# Map vs Propane for Soldering



## smata67 (Mar 9, 2009)

I have a propane set up. I'm going to need to do some solder work on 1/2" copper. Some straight lengths, a few elbows, a ball valve. Will my propane setup do or will I have to upgrade to MAP? Looks like the MAP setup runs about $40. Also, how do I solder an elbow, won't the first joint loosen up when I heat the fitting to make the second one?


----------



## oh'mike (Sep 18, 2009)

Smata--It's O.K. to use MAP gas with a regular propane torch. Map may shorten the life of the torch a bit --but it doesn't sound like you use it a lot anyway.

I do suggest that you use MAP gas --it's so much faster and safer.

When soldering--never solder just one side of a fitting. Make up as much of the piping as you can--then start soldering from one fitting to the next and so on --the heat from the last joint will pre-heat the next one if they are close enough.

secure the pipe with straps before you start to solder--you don't want the hot joints moving as you work.


Use flux on the pipe as well as the fitting--DO NOT wipe the hot fittings --you will likely jiggle the pipe while the solder is still liquid--and spoil the bond. Wipe the pipes when they are cool enough to touch.

Oaty 'easy flow' is a good plumbing solder.

heat one side of a fitting and push the solder in from the opposite side.

When the 'cold' side will melt the solder you know that you have the pipe hot enough.

Good luck there--ask more questions if you have them---there are a few good pro plumbers who will chime in---(and correct me if I goofed up)----Mike---


----------



## O'Leaky (May 19, 2010)

To start, its MAPP gas. With that being said, propane is fine and probably better for a DIY. MAPP gas burns hotter and can lead to overheating quicker.


----------



## oh'mike (Sep 18, 2009)

A valid point--burn flux is not so good!

(I never could spell!)


----------



## O'Leaky (May 19, 2010)

oh'mike said:


> A valid point--burn flux is not so good!
> 
> (I never could spell!)


Thought someone would appreciate a joke. :laughing:


----------



## oh'mike (Sep 18, 2009)

Darn Midwesterners--Goofy flat land jokes!!!


----------



## smata67 (Mar 9, 2009)

Good tips. I'm feeling a bit more confident now. I did solder some pipes about 12 years to connect tub fixtures and they are pretty much the only pipe work I have done in this house that doesn't need to be redone. I was worried that I might not be able to get enough heat onto the ball valve fittings, that a hotter gas might heat things up better and reduce the chances of damaging the teflon seat on the ball. Any tricks to prevent this from happening?


----------



## O'Leaky (May 19, 2010)

smata67 said:


> Good tips. I'm feeling a bit more confident now. I did solder some pipes about 12 years to connect tub fixtures and they are pretty much the only pipe work I have done in this house that doesn't need to be redone. I was worried that I might not be able to get enough heat onto the ball valve fittings, that a hotter gas might heat things up better and reduce the chances of damaging the teflon seat on the ball. Any tricks to prevent this from happening?
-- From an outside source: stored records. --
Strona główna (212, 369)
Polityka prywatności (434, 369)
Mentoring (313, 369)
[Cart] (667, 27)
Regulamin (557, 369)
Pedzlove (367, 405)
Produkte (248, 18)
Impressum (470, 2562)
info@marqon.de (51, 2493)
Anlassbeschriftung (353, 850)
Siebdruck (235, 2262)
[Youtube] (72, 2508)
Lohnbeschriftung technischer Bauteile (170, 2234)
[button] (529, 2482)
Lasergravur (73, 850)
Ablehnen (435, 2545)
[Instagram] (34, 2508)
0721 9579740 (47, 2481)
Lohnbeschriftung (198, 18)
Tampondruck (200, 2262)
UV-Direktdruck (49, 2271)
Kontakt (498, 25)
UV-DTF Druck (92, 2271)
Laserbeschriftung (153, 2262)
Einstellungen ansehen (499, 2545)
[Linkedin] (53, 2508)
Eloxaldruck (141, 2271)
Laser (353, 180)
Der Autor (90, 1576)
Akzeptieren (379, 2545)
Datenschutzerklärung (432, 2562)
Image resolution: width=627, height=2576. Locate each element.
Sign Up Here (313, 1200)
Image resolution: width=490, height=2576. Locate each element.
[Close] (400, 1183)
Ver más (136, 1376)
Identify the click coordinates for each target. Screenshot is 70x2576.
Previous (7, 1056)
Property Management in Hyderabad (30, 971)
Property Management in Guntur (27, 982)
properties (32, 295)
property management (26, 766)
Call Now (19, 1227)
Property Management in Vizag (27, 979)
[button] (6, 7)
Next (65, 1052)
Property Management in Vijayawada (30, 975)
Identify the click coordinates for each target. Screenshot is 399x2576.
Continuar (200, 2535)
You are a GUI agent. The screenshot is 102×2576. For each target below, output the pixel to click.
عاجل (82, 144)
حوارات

I like to wrap a damp towel around the side of the valve I'm not soldering on, but trust me, the valve can take the heat.


----------



## oh'mike (Sep 18, 2009)

Like o;Leaky said--the valve won't be damaged during installation. Sound like you are ready to start!

---Mike---


----------



## Random Browser (Jan 26, 2021)

O'Leaky said:


> To start, its MAPP gas. With that being said, propane is fine and probably better for a DIY. MAPP gas burns hotter and can lead to overheating quicker.


I need to replace Water heater lines. I have copper flex lines. Cold is one end screwed to water heater nipple, other end soldered into a valve. Then, the other side of the valve is soldered onto a few inches copper coming out of the wall. I'm guessing there is an 90 soldered too the supply line running down the wall stud. I'm afraid of overheating the pipe and loosening the joint inside the wall. I've never soldered a copper joint before.


----------



## dj3 (Apr 27, 2020)

Random Browser said:


> I need to replace Water heater lines. I have copper flex lines. Cold is one end screwed to water heater nipple, other end soldered into a valve. Then, the other side of the valve is soldered onto a few inches copper coming out of the wall. I'm guessing there is an 90 soldered too the supply line running down the wall stud. I'm afraid of overheating the pipe and loosening the joint inside the wall. I've never soldered a copper joint before.


This is an old post, but your question is something that can happen everyday.
Before you solder, watch some instructional videos on youtube.
Then get all your supplies, tools and material together.
Start experimenting soldering in the back yard before you tackle the water heater.


----------